> What is required
Please copy out each line of the entries in which "comments" appears.

Top of Data for processing

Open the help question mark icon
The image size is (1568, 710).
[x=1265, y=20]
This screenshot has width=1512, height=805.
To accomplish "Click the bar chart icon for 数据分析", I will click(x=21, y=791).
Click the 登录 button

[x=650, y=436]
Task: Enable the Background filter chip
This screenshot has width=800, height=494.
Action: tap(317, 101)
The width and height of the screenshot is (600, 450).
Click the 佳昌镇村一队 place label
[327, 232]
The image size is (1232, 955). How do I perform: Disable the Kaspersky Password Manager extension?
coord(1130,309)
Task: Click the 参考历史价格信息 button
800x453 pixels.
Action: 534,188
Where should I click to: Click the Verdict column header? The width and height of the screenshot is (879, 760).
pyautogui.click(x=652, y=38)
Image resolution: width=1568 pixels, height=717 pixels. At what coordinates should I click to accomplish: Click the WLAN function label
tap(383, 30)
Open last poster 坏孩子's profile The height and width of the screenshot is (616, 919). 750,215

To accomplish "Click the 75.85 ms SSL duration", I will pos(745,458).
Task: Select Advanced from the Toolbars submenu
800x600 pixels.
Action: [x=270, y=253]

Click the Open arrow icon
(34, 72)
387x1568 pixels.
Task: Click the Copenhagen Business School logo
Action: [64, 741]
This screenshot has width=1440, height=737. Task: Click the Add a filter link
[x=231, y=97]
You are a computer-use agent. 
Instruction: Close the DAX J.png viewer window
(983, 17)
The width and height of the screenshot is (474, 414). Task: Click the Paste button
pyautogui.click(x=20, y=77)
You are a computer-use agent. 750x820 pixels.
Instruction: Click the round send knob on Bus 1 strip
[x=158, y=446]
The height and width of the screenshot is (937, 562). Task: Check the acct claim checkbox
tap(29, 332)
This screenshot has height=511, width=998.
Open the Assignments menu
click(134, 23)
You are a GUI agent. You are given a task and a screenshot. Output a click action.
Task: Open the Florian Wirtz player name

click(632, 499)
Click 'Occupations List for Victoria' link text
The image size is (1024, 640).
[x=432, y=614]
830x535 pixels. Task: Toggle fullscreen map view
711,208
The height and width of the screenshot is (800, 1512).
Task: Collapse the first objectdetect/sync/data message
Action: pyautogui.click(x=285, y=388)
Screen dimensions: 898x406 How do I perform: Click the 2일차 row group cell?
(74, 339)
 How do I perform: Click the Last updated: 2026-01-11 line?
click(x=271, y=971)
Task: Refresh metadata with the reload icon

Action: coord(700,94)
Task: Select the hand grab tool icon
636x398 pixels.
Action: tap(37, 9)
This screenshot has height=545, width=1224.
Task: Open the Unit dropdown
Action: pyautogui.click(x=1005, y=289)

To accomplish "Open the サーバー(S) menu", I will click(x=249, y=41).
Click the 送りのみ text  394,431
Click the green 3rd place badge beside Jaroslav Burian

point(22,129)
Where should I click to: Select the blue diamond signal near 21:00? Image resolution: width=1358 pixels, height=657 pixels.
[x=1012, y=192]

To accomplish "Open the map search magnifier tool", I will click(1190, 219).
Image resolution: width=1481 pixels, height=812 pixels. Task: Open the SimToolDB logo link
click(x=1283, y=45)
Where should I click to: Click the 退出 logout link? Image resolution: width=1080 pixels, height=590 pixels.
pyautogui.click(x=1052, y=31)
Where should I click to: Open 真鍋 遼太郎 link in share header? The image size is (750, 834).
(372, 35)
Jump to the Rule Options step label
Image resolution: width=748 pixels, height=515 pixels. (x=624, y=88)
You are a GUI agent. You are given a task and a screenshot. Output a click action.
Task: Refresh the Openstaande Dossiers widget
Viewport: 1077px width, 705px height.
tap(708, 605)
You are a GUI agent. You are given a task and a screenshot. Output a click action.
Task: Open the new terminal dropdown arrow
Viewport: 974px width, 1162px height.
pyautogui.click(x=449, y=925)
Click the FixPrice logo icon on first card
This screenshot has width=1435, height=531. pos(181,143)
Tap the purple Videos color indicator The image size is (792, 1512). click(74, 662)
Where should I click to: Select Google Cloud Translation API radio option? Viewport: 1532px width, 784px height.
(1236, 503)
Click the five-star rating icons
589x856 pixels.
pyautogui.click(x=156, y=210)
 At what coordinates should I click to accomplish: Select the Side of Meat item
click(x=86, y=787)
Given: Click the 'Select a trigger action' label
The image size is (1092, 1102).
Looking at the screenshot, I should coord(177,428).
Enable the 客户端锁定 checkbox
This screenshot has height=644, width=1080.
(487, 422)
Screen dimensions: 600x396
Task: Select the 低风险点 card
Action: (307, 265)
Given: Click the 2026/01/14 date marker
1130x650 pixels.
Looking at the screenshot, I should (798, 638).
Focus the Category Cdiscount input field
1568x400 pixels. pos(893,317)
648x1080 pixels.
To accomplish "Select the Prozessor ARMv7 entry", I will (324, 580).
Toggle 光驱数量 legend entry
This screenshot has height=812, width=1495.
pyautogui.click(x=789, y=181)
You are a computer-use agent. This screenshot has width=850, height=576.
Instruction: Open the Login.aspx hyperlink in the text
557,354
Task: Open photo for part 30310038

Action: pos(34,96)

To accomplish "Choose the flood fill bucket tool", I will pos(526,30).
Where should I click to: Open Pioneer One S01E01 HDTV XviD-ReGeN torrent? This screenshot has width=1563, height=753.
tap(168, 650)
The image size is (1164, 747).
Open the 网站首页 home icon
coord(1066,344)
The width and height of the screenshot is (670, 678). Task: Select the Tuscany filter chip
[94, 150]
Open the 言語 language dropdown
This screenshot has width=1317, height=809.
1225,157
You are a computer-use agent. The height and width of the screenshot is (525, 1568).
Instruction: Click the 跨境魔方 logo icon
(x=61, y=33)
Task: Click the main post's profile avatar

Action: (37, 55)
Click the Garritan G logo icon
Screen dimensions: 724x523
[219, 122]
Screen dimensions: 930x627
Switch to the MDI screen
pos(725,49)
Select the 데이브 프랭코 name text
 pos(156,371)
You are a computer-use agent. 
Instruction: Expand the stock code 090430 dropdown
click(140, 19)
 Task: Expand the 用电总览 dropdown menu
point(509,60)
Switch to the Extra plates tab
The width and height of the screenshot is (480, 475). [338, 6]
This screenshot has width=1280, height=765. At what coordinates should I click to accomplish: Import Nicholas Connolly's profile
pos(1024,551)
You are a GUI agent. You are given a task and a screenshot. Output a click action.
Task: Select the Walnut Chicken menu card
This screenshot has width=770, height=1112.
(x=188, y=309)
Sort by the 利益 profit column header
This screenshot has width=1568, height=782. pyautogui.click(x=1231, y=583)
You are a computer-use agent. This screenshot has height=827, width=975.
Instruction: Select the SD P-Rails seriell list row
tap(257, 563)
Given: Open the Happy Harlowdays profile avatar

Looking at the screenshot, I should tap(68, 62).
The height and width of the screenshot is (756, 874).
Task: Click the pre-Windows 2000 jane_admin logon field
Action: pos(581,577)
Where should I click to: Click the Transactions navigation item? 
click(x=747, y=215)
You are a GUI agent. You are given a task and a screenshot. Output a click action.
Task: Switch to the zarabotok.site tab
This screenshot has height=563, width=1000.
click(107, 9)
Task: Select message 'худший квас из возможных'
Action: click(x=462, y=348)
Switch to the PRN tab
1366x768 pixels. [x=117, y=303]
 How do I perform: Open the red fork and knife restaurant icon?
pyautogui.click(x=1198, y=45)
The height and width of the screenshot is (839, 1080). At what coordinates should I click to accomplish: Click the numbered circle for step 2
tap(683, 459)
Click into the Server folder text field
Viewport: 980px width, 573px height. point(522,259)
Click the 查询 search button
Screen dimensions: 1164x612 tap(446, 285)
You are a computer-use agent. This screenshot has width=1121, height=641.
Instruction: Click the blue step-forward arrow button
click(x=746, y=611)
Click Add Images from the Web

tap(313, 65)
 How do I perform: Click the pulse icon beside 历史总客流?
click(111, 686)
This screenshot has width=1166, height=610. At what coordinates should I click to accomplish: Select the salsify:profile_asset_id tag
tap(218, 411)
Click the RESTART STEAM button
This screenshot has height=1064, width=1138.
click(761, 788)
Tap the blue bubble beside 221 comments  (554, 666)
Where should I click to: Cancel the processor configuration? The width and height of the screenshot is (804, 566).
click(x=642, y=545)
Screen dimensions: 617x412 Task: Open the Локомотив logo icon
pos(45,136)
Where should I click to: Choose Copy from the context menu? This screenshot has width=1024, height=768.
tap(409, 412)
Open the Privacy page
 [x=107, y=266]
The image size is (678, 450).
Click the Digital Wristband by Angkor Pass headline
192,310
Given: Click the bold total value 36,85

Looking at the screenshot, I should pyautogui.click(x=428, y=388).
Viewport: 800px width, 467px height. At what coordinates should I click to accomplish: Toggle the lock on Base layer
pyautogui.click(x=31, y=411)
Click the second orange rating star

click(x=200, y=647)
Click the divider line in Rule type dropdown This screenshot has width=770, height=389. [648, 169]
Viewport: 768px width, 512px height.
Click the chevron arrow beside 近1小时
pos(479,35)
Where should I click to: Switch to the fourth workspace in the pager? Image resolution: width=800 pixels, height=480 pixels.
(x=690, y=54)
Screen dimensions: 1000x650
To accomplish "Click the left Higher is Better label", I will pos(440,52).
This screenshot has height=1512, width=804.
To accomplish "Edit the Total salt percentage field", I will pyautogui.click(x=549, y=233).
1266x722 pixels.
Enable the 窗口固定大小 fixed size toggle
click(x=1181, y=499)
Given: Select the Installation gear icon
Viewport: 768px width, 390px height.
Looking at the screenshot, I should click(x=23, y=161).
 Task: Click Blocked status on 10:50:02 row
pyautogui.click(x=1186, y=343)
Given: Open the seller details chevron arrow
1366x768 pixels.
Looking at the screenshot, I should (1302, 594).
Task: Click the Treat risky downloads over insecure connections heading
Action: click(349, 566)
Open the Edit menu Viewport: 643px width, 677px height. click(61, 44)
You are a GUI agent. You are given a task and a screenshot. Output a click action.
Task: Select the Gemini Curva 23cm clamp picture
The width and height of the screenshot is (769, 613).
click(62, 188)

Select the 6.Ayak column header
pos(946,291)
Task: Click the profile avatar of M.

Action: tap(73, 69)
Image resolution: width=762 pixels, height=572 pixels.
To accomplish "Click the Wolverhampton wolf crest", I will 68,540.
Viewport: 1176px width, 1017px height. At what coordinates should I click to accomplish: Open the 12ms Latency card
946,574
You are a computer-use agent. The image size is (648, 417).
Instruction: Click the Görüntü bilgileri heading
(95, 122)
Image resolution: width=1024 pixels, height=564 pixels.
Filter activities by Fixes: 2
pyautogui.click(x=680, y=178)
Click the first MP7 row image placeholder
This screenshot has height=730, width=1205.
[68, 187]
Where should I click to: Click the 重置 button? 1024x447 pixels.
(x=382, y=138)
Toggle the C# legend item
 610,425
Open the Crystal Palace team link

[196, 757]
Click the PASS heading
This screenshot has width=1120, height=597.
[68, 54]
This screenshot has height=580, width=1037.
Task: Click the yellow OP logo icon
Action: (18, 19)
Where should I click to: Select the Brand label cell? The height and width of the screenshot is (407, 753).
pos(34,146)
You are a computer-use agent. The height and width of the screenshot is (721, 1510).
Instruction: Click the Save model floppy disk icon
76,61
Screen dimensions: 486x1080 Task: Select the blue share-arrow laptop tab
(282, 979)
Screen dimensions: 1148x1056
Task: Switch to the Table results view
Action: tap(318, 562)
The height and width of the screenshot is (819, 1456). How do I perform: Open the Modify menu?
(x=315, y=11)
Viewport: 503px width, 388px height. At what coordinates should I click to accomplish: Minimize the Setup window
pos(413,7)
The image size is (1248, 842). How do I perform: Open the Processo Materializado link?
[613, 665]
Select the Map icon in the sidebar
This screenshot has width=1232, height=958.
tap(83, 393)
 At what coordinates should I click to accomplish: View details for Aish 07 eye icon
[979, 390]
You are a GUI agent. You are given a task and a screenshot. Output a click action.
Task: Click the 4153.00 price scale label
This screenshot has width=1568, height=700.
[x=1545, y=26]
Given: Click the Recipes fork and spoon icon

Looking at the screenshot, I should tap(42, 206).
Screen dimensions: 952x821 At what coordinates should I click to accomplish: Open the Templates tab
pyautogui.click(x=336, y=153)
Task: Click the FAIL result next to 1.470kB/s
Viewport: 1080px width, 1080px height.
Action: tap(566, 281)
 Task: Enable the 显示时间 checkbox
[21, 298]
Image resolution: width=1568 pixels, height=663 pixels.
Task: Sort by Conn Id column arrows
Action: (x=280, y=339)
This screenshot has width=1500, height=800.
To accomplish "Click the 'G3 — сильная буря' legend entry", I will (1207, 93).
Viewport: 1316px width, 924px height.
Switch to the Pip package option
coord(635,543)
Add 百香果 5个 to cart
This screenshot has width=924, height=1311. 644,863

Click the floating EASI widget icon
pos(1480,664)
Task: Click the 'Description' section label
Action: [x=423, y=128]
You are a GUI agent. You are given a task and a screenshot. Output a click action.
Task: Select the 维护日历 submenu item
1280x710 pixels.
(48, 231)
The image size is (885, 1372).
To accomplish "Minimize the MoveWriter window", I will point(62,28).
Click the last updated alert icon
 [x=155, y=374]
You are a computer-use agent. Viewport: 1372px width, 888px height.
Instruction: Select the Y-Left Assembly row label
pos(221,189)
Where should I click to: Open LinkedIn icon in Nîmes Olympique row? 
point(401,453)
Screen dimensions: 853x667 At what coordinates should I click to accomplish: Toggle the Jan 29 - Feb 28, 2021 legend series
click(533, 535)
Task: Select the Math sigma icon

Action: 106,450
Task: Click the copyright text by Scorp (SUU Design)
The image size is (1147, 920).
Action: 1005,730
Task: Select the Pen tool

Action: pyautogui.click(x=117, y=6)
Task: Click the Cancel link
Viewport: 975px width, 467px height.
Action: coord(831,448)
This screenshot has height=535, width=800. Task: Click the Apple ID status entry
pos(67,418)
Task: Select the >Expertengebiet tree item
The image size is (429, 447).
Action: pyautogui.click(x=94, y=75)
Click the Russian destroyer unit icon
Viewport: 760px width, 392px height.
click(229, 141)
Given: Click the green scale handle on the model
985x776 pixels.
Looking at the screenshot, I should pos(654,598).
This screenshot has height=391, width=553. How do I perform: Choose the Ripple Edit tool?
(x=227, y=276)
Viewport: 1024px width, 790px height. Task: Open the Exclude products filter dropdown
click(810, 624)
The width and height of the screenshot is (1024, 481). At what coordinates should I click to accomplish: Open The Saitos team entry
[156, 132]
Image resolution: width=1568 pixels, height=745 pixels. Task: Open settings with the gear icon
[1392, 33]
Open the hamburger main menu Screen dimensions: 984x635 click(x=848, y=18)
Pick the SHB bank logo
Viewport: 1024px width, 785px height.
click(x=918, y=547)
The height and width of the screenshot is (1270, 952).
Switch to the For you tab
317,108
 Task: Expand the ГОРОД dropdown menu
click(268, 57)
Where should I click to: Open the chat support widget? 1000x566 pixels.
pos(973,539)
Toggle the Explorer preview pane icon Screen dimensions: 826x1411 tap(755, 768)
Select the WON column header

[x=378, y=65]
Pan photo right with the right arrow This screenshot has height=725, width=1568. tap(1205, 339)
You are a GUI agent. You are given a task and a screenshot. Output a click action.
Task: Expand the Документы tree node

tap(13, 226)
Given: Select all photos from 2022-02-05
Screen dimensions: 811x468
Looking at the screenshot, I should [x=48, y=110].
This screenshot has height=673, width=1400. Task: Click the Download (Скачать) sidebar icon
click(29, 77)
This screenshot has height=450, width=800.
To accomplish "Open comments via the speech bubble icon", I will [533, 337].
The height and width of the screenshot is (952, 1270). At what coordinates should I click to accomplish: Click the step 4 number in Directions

Bottom of Data for processing

> Exercise result
Tap the blue bubble beside 221 comments  (554, 666)
To accomplish "Open comments via the speech bubble icon", I will [533, 337].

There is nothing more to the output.